Farm income tax, a provincial tax, under debate for decades, was always rendered toothless due to the rich and politically extremely influential landlords forming a sizeable percentage of the provincial and national parliaments. At present all provinces have legislated a tax on farm income effective 1 July this year to be implemented from 1 January 2025 as an IMF condition yet given the country’s poor implementation record one would have to wait and see how much will be collected from this source – a concern that is strengthened as no mechanism has been legislated that would determine the actual income of a landlord.
Second, raising tax on the salaried in the current year has crippled the quality of life of the lower middle to middle income earners. This accounts for poverty levels remaining at last year’s level of 42.4 percent as per the World Bank.
The massive decline in inflation – from 28.3 percent in January 2024 to 2.4 percent in January 2025 which further declined to 0.7 percent in March 2025 as well as reducing the discount rate from 22 percent in April 2024 to the current 11 percent has done little to energise either the Large Scale Manufacturing sector (which remains in the negative category) or reduce poverty levels. The World Bank contends that with 2 percent population growth, 1.9 million people fell below the poverty line this year.
But what perhaps is the most dishonest component of the tax structure is the placement of revenue from the petroleum levy (reportedly expected to be raised to 90 rupees per litre in the finance bill for next year) under other taxes. The reason: as per the seventh 2010 National Finance Commission award, the last award negotiated between the federation and the provinces, divisible pool taxes that are to be shared between the federal government and the provinces do not include any item under other taxes – but do include taxes on the sales and purchases of goods imported, exported, produced, manufactured or consumed.

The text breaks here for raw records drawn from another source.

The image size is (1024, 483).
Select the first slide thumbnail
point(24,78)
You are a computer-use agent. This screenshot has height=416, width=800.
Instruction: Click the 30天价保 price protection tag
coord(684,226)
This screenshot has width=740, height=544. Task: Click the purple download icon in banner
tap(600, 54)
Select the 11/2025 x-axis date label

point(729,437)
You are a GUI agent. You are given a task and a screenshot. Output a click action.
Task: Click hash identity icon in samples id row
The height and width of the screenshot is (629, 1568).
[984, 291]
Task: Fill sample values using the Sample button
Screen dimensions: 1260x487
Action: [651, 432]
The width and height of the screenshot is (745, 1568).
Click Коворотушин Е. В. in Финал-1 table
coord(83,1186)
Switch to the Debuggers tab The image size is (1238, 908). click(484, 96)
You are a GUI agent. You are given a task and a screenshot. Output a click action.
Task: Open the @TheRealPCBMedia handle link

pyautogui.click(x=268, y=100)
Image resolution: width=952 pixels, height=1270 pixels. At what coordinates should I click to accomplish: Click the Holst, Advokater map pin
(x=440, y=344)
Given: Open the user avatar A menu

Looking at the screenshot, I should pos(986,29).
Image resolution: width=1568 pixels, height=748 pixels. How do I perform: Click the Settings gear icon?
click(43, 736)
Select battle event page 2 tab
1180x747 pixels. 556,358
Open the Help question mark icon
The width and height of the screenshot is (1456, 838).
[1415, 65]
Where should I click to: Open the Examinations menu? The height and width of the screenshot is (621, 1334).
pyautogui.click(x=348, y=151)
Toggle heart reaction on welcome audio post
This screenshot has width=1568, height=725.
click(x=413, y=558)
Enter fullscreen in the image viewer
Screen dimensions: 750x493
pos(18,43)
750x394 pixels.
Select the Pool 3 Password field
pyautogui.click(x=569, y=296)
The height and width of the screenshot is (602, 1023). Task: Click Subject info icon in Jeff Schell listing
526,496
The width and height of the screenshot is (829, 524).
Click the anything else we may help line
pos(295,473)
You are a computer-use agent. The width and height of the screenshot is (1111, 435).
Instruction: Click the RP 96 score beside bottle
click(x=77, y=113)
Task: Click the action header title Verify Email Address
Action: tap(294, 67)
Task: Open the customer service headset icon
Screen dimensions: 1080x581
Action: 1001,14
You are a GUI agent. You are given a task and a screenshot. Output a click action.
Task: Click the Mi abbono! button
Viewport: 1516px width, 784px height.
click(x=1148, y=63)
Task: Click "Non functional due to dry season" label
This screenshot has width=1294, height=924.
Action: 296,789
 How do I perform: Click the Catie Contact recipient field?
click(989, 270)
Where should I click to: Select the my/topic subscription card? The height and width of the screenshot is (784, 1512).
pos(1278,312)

Petroleum and products are imported and consumed items in this country. The budget for next year as per IMF projection in the first review documents envisages 1.31 trillion rupees against the projection this year of 1.17 trillion rupees under this head - a rise of 17 percent that would raise transport costs for people and goods.
Levying taxes rests with parliament with suggestions/input from the Federal Board of Revenue (FBR), yet it is fairly evident that their focus has remained on raising the total tax revenue target, through sustained reliance on low-hanging fruit instead of: (i) improving FBR performance (the FBR’s new evaluation system is the subject of considerable ridicule as it requires 43 peer reviewers plus those who have retired, and presupposes 20 percent A grades in each category); (ii) not proactively investigating claims of corruption against its officials and penalizing them given the widening trust deficit between the taxpayers and the officials; (iii) the recent ordinance that envisages the immediate/sudden recovery from the taxpayers’ moveable/immovable assets subsequent to a high court decision irrespective of a pending appeal and deputing officials to monitor production, supply of goods and unsold goods on business premises currently being vigorously opposed by the business community on the grounds of the possibility of harassment and a rise in demand for bribes – charges that are routinely bandied about but rarely investigated.
To conclude, there is a need to focus on reforms rather than total tax revenue collected, to insist on realistic as opposed to ambitious targets with the IMF, and finally to massively slash current expenditure to reduce the onus on the public to fund rising government expenses.